Глава 8. Двойное убийство
К виду трупов вообще трудно привыкнуть, но к виду трупа молодой и красивой девушки привыкнуть невозможно. Эти слова — «труп» и «красивая девушка» — кажутся такими же несочетаемыми, как несочетаемы осклизлый запах смерти и душистый аромат юности…
Она лежала посреди комнаты на боку, прижавшись щекой к ковру и закрыв глаза. Длинные, темно-русые волосы были разметаны, открывая нежную шею, на которой темнела узкая полоса удушья, оставленная телефонным шнуром, валявшимся неподалеку. Небольшая лужа темно-бордовой крови, вытекшая из пулевого отверстия в голове, уже успела впитаться в ковер. Голубая кофта была не столько расстегнута, сколько растерзана. На белом запястье неестественно вывернутой руки продолжали тикать маленькие золотые часики. Одна нога была согнута в колене, другая вытянута, и взбившаяся юбка открывала ее до самого бедра.
Один из находившихся в квартире оперативников так долго не мог оторвать взгляда от этих красивых ног, что Прижогин счел необходимым одернуть юбку на мертвой девушке.
— Хватит глазеть, займитесь лучше делом, — сухо заявил Прижогин, морщась от жалости. — Убийство произошло вечером, так что могли быть слышны какие-то крики. Недаром даже попугай сдох от ужаса, — и он кивнул на клетку, стоявшую на письменном столе.
На дне этой клетки, нелепо растопырив крылья, перья которых словно встали дыбом, лежал маленький голубой попугайчик.
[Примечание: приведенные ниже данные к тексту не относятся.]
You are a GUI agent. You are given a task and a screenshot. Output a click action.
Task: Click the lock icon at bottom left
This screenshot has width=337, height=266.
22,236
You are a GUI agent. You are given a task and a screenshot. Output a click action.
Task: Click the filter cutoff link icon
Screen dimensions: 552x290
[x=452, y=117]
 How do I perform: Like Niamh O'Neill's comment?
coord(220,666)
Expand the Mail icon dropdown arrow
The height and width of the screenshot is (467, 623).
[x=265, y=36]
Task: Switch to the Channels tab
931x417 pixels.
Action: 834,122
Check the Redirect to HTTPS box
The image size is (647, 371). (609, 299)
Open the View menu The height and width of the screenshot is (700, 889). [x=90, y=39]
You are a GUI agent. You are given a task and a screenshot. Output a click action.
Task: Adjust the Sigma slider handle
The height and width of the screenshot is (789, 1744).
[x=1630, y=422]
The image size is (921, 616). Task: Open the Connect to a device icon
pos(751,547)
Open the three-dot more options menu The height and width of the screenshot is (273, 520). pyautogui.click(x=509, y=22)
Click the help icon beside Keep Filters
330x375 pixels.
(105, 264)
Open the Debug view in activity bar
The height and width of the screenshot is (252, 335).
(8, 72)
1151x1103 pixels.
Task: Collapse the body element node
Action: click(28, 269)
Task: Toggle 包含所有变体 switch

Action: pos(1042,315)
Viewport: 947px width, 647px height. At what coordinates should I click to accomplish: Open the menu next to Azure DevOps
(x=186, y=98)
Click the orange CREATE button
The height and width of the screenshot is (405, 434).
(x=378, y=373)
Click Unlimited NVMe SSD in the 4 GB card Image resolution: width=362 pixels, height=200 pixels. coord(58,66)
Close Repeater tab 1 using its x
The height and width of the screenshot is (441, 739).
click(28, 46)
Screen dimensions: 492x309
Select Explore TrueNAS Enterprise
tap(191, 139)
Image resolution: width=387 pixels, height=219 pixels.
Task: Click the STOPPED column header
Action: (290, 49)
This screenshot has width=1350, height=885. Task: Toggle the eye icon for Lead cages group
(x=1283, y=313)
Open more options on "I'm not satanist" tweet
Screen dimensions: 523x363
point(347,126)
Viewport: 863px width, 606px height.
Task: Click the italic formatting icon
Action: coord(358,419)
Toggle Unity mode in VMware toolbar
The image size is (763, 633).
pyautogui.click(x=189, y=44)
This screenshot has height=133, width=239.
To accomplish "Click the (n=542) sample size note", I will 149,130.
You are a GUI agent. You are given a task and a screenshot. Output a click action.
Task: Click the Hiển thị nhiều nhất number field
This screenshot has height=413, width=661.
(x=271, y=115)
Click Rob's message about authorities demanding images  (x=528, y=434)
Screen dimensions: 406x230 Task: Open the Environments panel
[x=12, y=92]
Его клюв был слегка приоткрыт, а в крохотном зрачке глаза застыли страх и немая укоризна.
Оперативник удалился, а Прижогин снова прошелся по квартире. Фотограф делал снимки, эксперт искал отпечатки пальцев, а врач, за спиной которого стояли два санитара с носилками, терпеливо ждал разрешения унести труп. Леонид Иванович уже знал, что любовника этой милой девушки, при взгляде на которую болезненно ныло сердце, довести живым до больницы не удалось, так что рассчитывать на его показания не приходилось. Единственное, чем он мог «помочь следствию» — так это белым контуром своего тела, нарисованным мелом в прихожей — там, где его и нашли.